Content starts

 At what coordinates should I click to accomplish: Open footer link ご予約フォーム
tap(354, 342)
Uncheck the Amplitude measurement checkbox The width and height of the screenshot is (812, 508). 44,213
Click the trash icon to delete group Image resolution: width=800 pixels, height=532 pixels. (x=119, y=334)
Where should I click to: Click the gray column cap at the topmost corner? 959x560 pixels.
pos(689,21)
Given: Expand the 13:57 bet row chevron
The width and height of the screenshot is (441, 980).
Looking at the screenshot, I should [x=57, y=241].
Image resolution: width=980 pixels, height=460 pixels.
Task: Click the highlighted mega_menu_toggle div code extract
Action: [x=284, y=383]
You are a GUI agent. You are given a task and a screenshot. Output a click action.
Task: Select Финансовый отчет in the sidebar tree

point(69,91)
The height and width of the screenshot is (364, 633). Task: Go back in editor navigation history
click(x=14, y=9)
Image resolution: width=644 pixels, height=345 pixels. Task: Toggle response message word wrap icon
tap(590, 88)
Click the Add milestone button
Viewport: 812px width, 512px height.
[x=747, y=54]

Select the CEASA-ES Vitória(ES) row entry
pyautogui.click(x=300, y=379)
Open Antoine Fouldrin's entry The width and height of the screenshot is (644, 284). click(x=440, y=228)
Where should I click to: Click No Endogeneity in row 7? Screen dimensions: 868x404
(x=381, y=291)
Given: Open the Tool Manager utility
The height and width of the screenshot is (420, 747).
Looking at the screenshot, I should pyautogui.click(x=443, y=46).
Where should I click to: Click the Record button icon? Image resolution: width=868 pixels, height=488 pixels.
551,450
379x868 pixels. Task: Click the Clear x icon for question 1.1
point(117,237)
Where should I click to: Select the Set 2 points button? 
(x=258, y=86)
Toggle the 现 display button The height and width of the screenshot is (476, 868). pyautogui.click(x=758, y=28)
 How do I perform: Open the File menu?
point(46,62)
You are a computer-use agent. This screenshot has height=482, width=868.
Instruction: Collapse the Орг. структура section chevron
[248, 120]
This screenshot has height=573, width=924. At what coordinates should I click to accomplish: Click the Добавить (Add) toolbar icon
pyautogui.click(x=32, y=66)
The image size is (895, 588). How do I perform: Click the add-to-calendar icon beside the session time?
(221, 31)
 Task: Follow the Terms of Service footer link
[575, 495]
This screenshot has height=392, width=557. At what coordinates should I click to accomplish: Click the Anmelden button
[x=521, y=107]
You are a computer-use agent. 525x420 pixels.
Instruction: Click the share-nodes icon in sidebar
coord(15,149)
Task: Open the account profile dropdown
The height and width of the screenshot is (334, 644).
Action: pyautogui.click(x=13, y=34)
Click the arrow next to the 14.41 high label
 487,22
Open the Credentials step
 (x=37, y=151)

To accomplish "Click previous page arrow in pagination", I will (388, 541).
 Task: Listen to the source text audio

Content ends

ABOUT THIS TASK>
The whole listing should be transcribed word for word.

ANSWER AREA>
 At what coordinates should I click to accomplish: Open footer link ご予約フォーム
tap(354, 342)
Uncheck the Amplitude measurement checkbox The width and height of the screenshot is (812, 508). 44,213
Click the trash icon to delete group Image resolution: width=800 pixels, height=532 pixels. (x=119, y=334)
Where should I click to: Click the gray column cap at the topmost corner? 959x560 pixels.
pos(689,21)
Given: Expand the 13:57 bet row chevron
The width and height of the screenshot is (441, 980).
Looking at the screenshot, I should [x=57, y=241].
Image resolution: width=980 pixels, height=460 pixels.
Task: Click the highlighted mega_menu_toggle div code extract
Action: [x=284, y=383]
You are a GUI agent. You are given a task and a screenshot. Output a click action.
Task: Select Финансовый отчет in the sidebar tree

point(69,91)
The height and width of the screenshot is (364, 633). Task: Go back in editor navigation history
click(x=14, y=9)
Image resolution: width=644 pixels, height=345 pixels. Task: Toggle response message word wrap icon
tap(590, 88)
Click the Add milestone button
Viewport: 812px width, 512px height.
[x=747, y=54]

Select the CEASA-ES Vitória(ES) row entry
pyautogui.click(x=300, y=379)
Open Antoine Fouldrin's entry The width and height of the screenshot is (644, 284). click(x=440, y=228)
Where should I click to: Click No Endogeneity in row 7? Screen dimensions: 868x404
(x=381, y=291)
Given: Open the Tool Manager utility
The height and width of the screenshot is (420, 747).
Looking at the screenshot, I should pyautogui.click(x=443, y=46).
Where should I click to: Click the Record button icon? Image resolution: width=868 pixels, height=488 pixels.
551,450
379x868 pixels. Task: Click the Clear x icon for question 1.1
point(117,237)
Where should I click to: Select the Set 2 points button? 
(x=258, y=86)
Toggle the 现 display button The height and width of the screenshot is (476, 868). pyautogui.click(x=758, y=28)
 How do I perform: Open the File menu?
point(46,62)
You are a computer-use agent. This screenshot has height=482, width=868.
Instruction: Collapse the Орг. структура section chevron
[248, 120]
This screenshot has height=573, width=924. At what coordinates should I click to accomplish: Click the Добавить (Add) toolbar icon
pyautogui.click(x=32, y=66)
The image size is (895, 588). How do I perform: Click the add-to-calendar icon beside the session time?
(221, 31)
 Task: Follow the Terms of Service footer link
[575, 495]
This screenshot has height=392, width=557. At what coordinates should I click to accomplish: Click the Anmelden button
[x=521, y=107]
You are a computer-use agent. 525x420 pixels.
Instruction: Click the share-nodes icon in sidebar
coord(15,149)
Task: Open the account profile dropdown
The height and width of the screenshot is (334, 644).
Action: pyautogui.click(x=13, y=34)
Click the arrow next to the 14.41 high label
 487,22
Open the Credentials step
 (x=37, y=151)

To accomplish "Click previous page arrow in pagination", I will (388, 541).
 Task: Listen to the source text audio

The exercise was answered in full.